Job item:
Copy each of the following rows word for word, with no changes.

Material for this exercise:
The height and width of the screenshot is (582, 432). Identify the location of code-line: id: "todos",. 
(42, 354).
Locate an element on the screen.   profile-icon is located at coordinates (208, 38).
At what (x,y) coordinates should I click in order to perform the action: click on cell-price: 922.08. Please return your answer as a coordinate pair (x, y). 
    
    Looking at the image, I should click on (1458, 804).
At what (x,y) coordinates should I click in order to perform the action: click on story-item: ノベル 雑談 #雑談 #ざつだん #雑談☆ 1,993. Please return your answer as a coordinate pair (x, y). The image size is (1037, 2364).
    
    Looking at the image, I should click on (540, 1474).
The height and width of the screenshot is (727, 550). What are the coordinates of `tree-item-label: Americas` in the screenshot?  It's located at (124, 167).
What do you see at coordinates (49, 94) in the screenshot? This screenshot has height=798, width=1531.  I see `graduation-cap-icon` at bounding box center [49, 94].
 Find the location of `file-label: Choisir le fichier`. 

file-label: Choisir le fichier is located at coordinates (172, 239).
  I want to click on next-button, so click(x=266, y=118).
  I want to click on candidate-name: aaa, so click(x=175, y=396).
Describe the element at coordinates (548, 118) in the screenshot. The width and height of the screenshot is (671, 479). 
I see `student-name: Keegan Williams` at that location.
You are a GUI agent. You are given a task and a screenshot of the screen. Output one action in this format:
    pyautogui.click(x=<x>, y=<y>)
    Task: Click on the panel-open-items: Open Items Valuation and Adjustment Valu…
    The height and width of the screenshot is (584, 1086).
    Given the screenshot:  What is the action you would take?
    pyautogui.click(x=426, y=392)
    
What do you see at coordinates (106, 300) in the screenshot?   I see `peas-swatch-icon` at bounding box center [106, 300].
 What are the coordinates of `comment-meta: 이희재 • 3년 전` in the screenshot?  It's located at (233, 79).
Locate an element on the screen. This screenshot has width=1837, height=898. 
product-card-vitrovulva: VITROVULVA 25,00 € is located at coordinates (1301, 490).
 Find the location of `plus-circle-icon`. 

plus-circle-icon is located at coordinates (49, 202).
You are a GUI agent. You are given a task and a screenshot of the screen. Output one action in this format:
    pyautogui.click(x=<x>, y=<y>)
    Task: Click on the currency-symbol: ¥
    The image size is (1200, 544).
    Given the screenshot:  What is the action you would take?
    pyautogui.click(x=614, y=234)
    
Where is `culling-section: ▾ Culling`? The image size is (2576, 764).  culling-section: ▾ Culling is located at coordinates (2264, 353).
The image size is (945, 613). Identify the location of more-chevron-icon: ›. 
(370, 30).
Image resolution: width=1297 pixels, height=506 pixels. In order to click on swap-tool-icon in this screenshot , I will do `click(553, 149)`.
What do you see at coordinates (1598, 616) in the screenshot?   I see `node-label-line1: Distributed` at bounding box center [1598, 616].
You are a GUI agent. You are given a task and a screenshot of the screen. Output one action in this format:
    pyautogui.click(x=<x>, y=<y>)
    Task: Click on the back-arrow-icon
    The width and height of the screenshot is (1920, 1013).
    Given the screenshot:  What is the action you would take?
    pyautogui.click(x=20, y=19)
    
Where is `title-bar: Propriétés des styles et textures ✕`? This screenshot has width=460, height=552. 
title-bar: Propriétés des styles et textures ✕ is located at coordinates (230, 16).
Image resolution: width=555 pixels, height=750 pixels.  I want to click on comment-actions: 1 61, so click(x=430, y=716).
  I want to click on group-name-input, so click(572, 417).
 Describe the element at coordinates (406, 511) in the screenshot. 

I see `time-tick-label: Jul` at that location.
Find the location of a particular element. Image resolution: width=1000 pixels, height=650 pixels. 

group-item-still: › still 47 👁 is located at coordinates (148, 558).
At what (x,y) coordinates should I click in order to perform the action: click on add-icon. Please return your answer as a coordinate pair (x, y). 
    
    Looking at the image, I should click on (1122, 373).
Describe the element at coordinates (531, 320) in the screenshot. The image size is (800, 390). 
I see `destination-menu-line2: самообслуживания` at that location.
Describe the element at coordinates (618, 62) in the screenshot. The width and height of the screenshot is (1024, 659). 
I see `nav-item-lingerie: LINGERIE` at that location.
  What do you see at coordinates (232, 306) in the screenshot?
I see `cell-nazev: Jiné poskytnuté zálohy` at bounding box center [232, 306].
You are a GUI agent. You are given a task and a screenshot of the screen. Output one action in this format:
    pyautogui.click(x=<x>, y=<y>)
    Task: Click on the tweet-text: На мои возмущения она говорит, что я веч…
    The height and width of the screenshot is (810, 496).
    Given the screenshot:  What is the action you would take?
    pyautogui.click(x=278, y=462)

Response area:
The height and width of the screenshot is (582, 432). Identify the location of code-line: id: "todos",. 
(42, 354).
Locate an element on the screen.   profile-icon is located at coordinates (208, 38).
At what (x,y) coordinates should I click in order to perform the action: click on cell-price: 922.08. Please return your answer as a coordinate pair (x, y). 
    
    Looking at the image, I should click on (1458, 804).
At what (x,y) coordinates should I click in order to perform the action: click on story-item: ノベル 雑談 #雑談 #ざつだん #雑談☆ 1,993. Please return your answer as a coordinate pair (x, y). The image size is (1037, 2364).
    
    Looking at the image, I should click on (540, 1474).
The height and width of the screenshot is (727, 550). What are the coordinates of `tree-item-label: Americas` in the screenshot?  It's located at (124, 167).
What do you see at coordinates (49, 94) in the screenshot? This screenshot has height=798, width=1531.  I see `graduation-cap-icon` at bounding box center [49, 94].
 Find the location of `file-label: Choisir le fichier`. 

file-label: Choisir le fichier is located at coordinates (172, 239).
  I want to click on next-button, so click(x=266, y=118).
  I want to click on candidate-name: aaa, so click(x=175, y=396).
Describe the element at coordinates (548, 118) in the screenshot. The width and height of the screenshot is (671, 479). 
I see `student-name: Keegan Williams` at that location.
You are a GUI agent. You are given a task and a screenshot of the screen. Output one action in this format:
    pyautogui.click(x=<x>, y=<y>)
    Task: Click on the panel-open-items: Open Items Valuation and Adjustment Valu…
    The height and width of the screenshot is (584, 1086).
    Given the screenshot:  What is the action you would take?
    pyautogui.click(x=426, y=392)
    
What do you see at coordinates (106, 300) in the screenshot?   I see `peas-swatch-icon` at bounding box center [106, 300].
 What are the coordinates of `comment-meta: 이희재 • 3년 전` in the screenshot?  It's located at (233, 79).
Locate an element on the screen. This screenshot has width=1837, height=898. 
product-card-vitrovulva: VITROVULVA 25,00 € is located at coordinates (1301, 490).
 Find the location of `plus-circle-icon`. 

plus-circle-icon is located at coordinates (49, 202).
You are a GUI agent. You are given a task and a screenshot of the screen. Output one action in this format:
    pyautogui.click(x=<x>, y=<y>)
    Task: Click on the currency-symbol: ¥
    The image size is (1200, 544).
    Given the screenshot:  What is the action you would take?
    pyautogui.click(x=614, y=234)
    
Where is `culling-section: ▾ Culling`? The image size is (2576, 764).  culling-section: ▾ Culling is located at coordinates (2264, 353).
The image size is (945, 613). Identify the location of more-chevron-icon: ›. 
(370, 30).
Image resolution: width=1297 pixels, height=506 pixels. In order to click on swap-tool-icon in this screenshot , I will do `click(553, 149)`.
What do you see at coordinates (1598, 616) in the screenshot?   I see `node-label-line1: Distributed` at bounding box center [1598, 616].
You are a GUI agent. You are given a task and a screenshot of the screen. Output one action in this format:
    pyautogui.click(x=<x>, y=<y>)
    Task: Click on the back-arrow-icon
    The width and height of the screenshot is (1920, 1013).
    Given the screenshot:  What is the action you would take?
    pyautogui.click(x=20, y=19)
    
Where is `title-bar: Propriétés des styles et textures ✕`? This screenshot has width=460, height=552. 
title-bar: Propriétés des styles et textures ✕ is located at coordinates (230, 16).
Image resolution: width=555 pixels, height=750 pixels.  I want to click on comment-actions: 1 61, so click(x=430, y=716).
  I want to click on group-name-input, so click(572, 417).
 Describe the element at coordinates (406, 511) in the screenshot. 

I see `time-tick-label: Jul` at that location.
Find the location of a particular element. Image resolution: width=1000 pixels, height=650 pixels. 

group-item-still: › still 47 👁 is located at coordinates (148, 558).
At what (x,y) coordinates should I click in order to perform the action: click on add-icon. Please return your answer as a coordinate pair (x, y). 
    
    Looking at the image, I should click on (1122, 373).
Describe the element at coordinates (531, 320) in the screenshot. The image size is (800, 390). 
I see `destination-menu-line2: самообслуживания` at that location.
Describe the element at coordinates (618, 62) in the screenshot. The width and height of the screenshot is (1024, 659). 
I see `nav-item-lingerie: LINGERIE` at that location.
  What do you see at coordinates (232, 306) in the screenshot?
I see `cell-nazev: Jiné poskytnuté zálohy` at bounding box center [232, 306].
You are a GUI agent. You are given a task and a screenshot of the screen. Output one action in this format:
    pyautogui.click(x=<x>, y=<y>)
    Task: Click on the tweet-text: На мои возмущения она говорит, что я веч…
    The height and width of the screenshot is (810, 496).
    Given the screenshot:  What is the action you would take?
    pyautogui.click(x=278, y=462)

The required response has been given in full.